I talked with girls who are walking paths of insecurity and struggling with self-image, just as I have before. These girls are walking a beam that I know all too well. I am able to hold their hands tightly because I understand how difficult the struggle is. However, I have also talked with friends who are on paths that I can't comprehend. I have talked with new friends who are walking the beam as refugees and immigrants. Personally, I have no idea what it is like to be a refugee or immigrant in America, but that doesn't mean I can't hold their hand and journey with them too.

My encounter with Henry helped me realize that Jesus doesn't always call us to fix everyone's problems, heal their brokenness, and bind up their wounds. He doesn't just call us to fix people. He calls us to LOVE people and journey with them. He calls us to walk the balance beam together.

Jesus lived the greatest example of walking alongside His children. He did life alongside his disciples and the people he encountered. My interaction with Henry reminded me that is what Jesus calls us to do: to share our lives and walk with people in their brokenness and struggles. It's what Jesus does with us. He walks with us in the midst of our struggles, brokenness, pain, and hardships. He walked the beam before us, and He is walking with us still.

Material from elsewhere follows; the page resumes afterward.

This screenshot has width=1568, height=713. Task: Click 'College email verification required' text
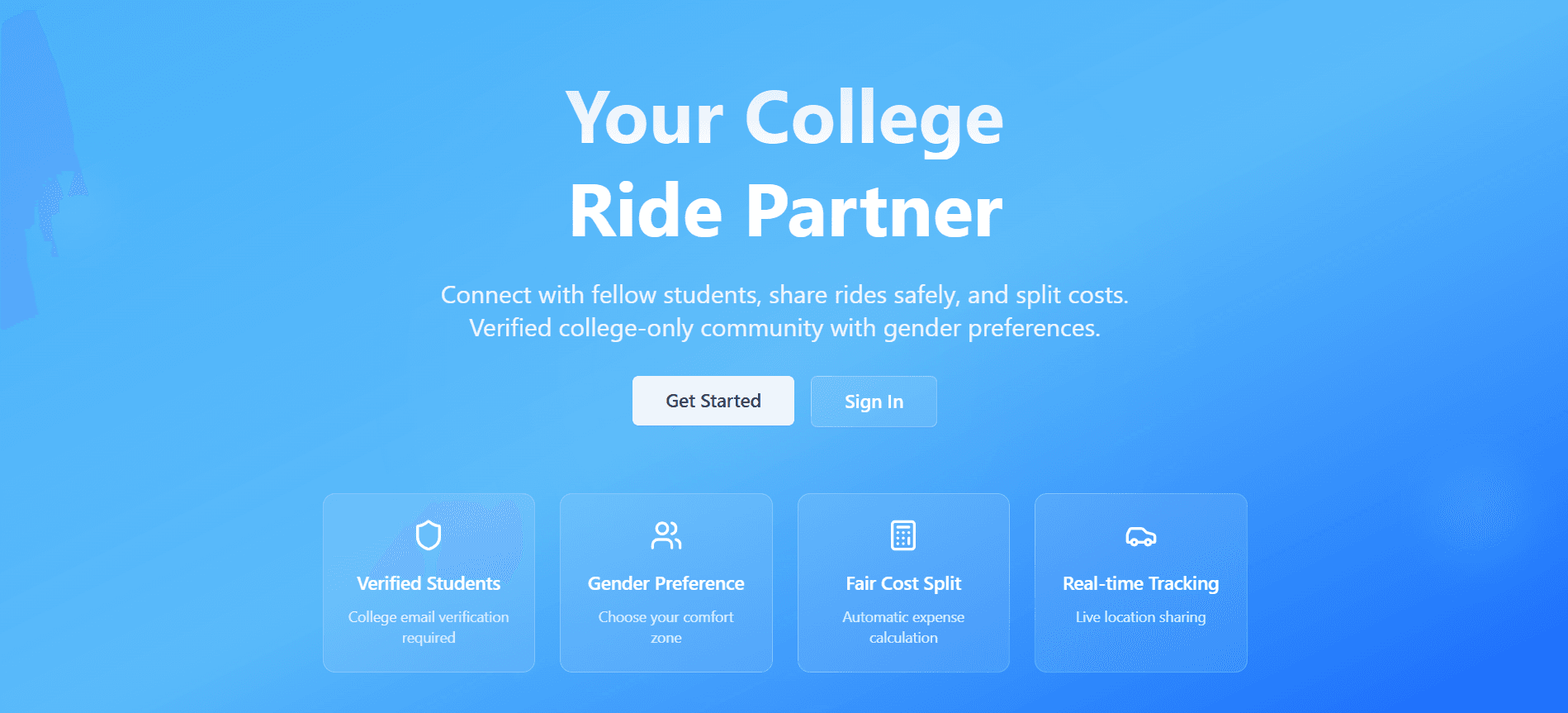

Katie Davis said, "Even though I realize that I cannot always mend or meet, I can enter into someone else's pain and sit with them and know. This is Jesus. Not that he apologizes for the hard and the hurt, but that he enters in, He comes with us to the hard places. And so I continue to enter." This is Jesus. This is what he calls us to do. He calls us to enter into someone else's pain, hold their hand, encourage them, pray for them, walk with them and LOVE them. He calls us to share our very selves and travel this journey across the beam hand in hand, just like Henry did with me.